Source data:
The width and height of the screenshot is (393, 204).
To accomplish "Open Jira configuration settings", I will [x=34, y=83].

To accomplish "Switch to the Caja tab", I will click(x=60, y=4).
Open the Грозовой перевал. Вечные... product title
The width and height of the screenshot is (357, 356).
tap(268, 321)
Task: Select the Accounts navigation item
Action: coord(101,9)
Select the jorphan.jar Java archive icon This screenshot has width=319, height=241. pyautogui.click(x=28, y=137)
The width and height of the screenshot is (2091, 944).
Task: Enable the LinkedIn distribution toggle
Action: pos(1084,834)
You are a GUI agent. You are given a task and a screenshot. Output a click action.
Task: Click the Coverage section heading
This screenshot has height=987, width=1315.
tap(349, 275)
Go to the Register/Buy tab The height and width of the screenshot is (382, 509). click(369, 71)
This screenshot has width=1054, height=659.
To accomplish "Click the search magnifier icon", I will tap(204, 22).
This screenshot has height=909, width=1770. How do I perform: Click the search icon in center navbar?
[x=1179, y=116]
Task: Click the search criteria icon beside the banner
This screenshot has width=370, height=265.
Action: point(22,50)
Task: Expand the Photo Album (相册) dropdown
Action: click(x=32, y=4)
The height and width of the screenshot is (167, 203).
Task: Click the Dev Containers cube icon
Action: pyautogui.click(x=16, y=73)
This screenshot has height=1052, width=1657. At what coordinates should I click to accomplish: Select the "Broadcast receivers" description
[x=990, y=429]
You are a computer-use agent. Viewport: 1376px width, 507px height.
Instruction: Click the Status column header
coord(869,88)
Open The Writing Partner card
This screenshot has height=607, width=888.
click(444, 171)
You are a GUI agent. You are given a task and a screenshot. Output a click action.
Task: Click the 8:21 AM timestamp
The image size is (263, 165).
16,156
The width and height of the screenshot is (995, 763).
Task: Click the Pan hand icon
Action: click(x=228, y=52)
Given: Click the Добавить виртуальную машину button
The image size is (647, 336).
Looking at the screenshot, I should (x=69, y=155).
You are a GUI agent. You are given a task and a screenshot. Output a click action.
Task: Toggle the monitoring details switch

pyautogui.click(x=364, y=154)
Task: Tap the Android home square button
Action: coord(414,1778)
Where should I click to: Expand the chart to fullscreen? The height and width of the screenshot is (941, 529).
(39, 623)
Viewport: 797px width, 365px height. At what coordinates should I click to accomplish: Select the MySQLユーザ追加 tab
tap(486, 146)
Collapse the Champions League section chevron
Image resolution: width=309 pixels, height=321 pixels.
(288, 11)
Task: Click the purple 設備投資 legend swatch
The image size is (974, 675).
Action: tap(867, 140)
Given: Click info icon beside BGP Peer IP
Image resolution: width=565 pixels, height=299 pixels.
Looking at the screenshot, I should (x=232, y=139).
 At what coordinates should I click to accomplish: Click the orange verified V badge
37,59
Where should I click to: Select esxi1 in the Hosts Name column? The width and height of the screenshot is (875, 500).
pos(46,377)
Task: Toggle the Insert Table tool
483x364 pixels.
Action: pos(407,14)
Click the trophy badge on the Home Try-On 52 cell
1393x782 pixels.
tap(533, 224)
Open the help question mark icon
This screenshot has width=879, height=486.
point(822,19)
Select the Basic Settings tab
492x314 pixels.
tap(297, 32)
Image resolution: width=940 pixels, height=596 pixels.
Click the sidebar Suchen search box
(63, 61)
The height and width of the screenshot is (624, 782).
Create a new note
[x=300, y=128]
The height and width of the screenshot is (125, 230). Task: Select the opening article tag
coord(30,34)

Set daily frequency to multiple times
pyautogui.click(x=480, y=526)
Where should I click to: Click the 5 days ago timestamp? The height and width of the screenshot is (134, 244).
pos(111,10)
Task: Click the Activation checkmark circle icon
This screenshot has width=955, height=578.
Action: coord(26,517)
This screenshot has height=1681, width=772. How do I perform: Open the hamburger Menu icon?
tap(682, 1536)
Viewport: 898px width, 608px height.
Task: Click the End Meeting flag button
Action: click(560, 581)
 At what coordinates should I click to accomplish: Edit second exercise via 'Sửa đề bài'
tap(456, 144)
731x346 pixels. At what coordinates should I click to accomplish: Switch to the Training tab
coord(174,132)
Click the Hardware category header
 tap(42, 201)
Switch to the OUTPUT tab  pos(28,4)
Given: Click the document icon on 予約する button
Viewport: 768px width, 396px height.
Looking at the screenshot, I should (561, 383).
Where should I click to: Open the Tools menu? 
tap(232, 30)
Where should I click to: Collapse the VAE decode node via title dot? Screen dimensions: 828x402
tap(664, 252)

#### YOUR OBJECTIVE:
Reproduce each line of the entries in which the word "beside" is found.

#### FINISHED EXERCISE:
Task: Click the search criteria icon beside the banner
Given: Click info icon beside BGP Peer IP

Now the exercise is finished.